Here on Vashon, we can make Glacier the singular focus of our outrage. Those along the Columbia have multiple outrages, because it doesn’t stop with one dam proposal.

In addition to the lower Crab Creek dam, there’s also a proposed Black Rock dam, which will disrupt and overwhelm the cleanup of Hanford Reservation groundwater contamination, be built on a thrust fault, in a landslide- and earthquake-prone area, extend 6,000 feet across and cost $4 billion to build and $79 million a year to operate.

The state of Washington is spending millions of dollars on reports and studies and has created a new bureaucracy of dam planners within the Department of Ecology.

Hey! They might take attention away from the Maury Island/Glacier issue! How many balls of concern can our elected state officials juggle?

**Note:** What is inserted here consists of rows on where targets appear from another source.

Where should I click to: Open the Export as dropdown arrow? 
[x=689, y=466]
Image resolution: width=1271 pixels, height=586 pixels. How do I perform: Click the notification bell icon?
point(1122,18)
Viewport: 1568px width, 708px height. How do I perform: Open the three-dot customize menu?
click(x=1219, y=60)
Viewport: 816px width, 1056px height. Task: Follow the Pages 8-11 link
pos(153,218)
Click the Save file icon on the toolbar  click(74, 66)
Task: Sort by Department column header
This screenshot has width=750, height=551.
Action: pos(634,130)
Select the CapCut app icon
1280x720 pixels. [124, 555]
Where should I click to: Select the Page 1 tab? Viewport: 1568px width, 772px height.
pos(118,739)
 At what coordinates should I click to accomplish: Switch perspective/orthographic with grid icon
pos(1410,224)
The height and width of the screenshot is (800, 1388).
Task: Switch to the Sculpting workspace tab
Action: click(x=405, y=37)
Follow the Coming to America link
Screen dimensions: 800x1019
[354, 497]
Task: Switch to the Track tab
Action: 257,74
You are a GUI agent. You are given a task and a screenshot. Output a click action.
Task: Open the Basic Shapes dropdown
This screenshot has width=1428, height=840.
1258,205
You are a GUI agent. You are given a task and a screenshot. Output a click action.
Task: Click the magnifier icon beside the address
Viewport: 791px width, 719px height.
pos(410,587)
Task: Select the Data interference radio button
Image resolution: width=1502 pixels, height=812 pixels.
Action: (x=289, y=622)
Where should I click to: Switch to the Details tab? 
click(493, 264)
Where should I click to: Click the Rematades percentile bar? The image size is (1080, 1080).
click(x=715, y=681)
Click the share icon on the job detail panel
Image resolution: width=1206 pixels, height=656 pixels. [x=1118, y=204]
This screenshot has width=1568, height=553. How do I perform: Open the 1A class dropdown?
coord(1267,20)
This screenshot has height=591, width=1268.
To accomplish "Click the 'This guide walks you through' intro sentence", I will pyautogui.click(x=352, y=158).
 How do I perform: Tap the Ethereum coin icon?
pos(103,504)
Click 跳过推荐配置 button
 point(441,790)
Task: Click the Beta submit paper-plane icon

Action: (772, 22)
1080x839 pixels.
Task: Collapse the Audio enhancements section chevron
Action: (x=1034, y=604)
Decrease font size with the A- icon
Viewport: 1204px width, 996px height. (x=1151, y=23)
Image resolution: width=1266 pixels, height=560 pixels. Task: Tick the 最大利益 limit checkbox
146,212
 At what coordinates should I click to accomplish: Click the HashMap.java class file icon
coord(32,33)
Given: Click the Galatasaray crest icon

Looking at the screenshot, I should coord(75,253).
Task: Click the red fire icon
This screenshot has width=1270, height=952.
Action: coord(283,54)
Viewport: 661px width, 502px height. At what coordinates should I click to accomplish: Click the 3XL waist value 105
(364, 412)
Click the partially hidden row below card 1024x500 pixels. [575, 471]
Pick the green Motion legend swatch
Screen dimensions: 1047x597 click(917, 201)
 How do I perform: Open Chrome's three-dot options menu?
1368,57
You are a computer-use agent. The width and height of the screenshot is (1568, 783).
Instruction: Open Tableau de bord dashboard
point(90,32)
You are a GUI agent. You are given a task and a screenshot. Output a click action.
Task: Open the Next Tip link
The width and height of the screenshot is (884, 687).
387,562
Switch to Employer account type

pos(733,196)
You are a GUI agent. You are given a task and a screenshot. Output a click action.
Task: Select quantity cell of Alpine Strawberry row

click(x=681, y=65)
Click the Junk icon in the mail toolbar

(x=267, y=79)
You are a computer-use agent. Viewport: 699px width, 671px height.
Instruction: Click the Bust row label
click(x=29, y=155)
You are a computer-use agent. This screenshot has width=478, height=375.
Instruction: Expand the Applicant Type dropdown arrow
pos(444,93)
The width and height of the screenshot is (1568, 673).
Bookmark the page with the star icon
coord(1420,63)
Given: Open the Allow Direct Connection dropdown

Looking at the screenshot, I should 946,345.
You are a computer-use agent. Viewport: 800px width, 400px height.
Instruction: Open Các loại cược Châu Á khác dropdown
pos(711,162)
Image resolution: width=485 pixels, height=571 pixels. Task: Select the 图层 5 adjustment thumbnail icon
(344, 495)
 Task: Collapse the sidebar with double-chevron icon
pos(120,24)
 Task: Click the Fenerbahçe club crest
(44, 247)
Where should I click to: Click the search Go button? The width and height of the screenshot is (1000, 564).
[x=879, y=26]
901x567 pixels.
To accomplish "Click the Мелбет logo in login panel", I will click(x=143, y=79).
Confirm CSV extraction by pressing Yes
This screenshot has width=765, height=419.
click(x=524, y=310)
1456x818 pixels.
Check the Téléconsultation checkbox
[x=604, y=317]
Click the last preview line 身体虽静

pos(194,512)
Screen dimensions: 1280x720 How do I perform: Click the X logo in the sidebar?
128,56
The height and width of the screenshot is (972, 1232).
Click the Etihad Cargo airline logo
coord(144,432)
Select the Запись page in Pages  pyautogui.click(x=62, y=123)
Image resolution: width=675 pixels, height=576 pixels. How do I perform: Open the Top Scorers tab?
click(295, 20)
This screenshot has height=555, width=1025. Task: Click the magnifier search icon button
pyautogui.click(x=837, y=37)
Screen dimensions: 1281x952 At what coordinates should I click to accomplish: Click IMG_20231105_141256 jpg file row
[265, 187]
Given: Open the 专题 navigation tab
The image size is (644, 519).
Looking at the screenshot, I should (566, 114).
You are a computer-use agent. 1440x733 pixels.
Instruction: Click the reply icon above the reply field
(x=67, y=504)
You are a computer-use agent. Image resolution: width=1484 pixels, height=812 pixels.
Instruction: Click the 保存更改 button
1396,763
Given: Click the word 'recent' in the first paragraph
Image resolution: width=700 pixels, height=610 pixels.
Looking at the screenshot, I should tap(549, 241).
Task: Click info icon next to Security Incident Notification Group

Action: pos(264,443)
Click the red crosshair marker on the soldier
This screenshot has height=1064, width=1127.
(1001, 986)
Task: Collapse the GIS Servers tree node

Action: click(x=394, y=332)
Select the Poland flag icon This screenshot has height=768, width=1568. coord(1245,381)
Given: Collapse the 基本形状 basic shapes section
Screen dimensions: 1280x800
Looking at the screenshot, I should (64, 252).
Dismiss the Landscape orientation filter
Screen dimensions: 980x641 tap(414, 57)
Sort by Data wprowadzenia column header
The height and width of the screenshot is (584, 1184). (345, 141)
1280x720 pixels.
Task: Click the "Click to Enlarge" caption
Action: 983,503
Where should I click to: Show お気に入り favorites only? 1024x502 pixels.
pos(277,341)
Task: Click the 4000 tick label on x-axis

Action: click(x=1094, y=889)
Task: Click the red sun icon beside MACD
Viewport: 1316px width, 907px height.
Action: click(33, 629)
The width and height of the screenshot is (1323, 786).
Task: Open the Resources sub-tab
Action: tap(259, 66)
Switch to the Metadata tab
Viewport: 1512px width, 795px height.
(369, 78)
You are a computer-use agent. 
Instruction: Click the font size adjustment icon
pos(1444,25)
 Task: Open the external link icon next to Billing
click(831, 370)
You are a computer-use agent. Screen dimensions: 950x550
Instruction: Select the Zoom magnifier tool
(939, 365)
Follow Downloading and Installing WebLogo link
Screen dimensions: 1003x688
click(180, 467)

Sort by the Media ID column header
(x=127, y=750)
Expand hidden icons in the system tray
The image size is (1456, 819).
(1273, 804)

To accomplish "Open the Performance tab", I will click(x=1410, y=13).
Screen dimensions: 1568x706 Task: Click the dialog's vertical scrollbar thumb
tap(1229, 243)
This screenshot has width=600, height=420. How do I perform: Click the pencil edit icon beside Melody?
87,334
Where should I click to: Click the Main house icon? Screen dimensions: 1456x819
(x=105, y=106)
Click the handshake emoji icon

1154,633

There are three other dams under consideration.

But I don’t want to be the gloom and doom writer who squashes your flush of excitement on saving 10 cents by bringing your own cup to the coffee stand. So sip away.

And rather than drone on, I’ll crawl back under my own cozy blanket of today, right this minute on Vashon, where I have bulbs coming up and buds on the trees and where I saw the orcas three times this winter. The sun is shining, which makes me happy, and I’m just sure the people in charge of common sense will get my e-mail and everything will be OK.

— Margaret Heffelfinger is a writer and artist who lives on Maury Island.